Jim Geraghty of National Review Online explores the animosity surrounding rapper Jay-Z’s newly announced deal with the National Football League.

Jay-Z’s agreeing to a lucrative partnership with the NFL was sufficient provocation for some progressive African-American writers to compare him to Judas: At The Root, Angela Helm writes that Jay-Z has received “half of his thirty pieces of silver,” amid rumors that Jay-Z will soon acquire a “significant ownership interest” in an NFL team.

Former ESPN host Jamele Hill called Jay-Z “an accomplice in the [NFL’s] hypocrisy” and charged, “Jay-Z has given the NFL exactly what it wanted: guilt-free access to black audiences, culture, entertainers, and influencers.” …

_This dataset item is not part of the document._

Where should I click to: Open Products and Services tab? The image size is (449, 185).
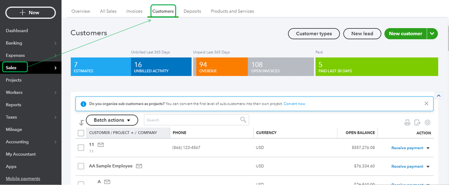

… In the eyes of the African-American, social-justice Left, any NFL partnership with Jay-Z, any roundtable discussions, and any public-awareness campaigns are mere window-dressing to obscure their past unjust actions and viewpoints, injustice best exemplified by the treatment of [Colin] Kaepernick. The more the NFL does to try to win over these critics, the more those critics will loudly denounce those efforts as a bad-faith or cynical public-relations effort. In this mindset, social justice means Kaepernick playing again, and any outcome without that element cannot constitute true social justice.

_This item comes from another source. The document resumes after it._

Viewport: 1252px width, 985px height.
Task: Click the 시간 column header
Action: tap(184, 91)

In the eyes of the self-proclaimed “woke,“ there is only one way that the National Football League can demonstrate sufficient devotion to their cause, and that is to see Kaepernick in an NFL uniform again. …

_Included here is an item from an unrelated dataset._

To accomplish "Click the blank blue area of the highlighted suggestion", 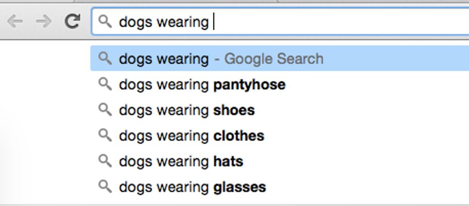I will click(397, 59).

… With the possibility of a team signing Kaepernick extremely unlikely, what is the NFL supposed to do? Would these activists, writers, and NFL players prefer that the NFL ignore the issues of police brutality, insufficient opportunities in African-American communities, the human consequences of the war on drugs? The league is giving these voices something they’ve demanded for a long time. Now that it has arrived, no one seems all that happy or satisfied.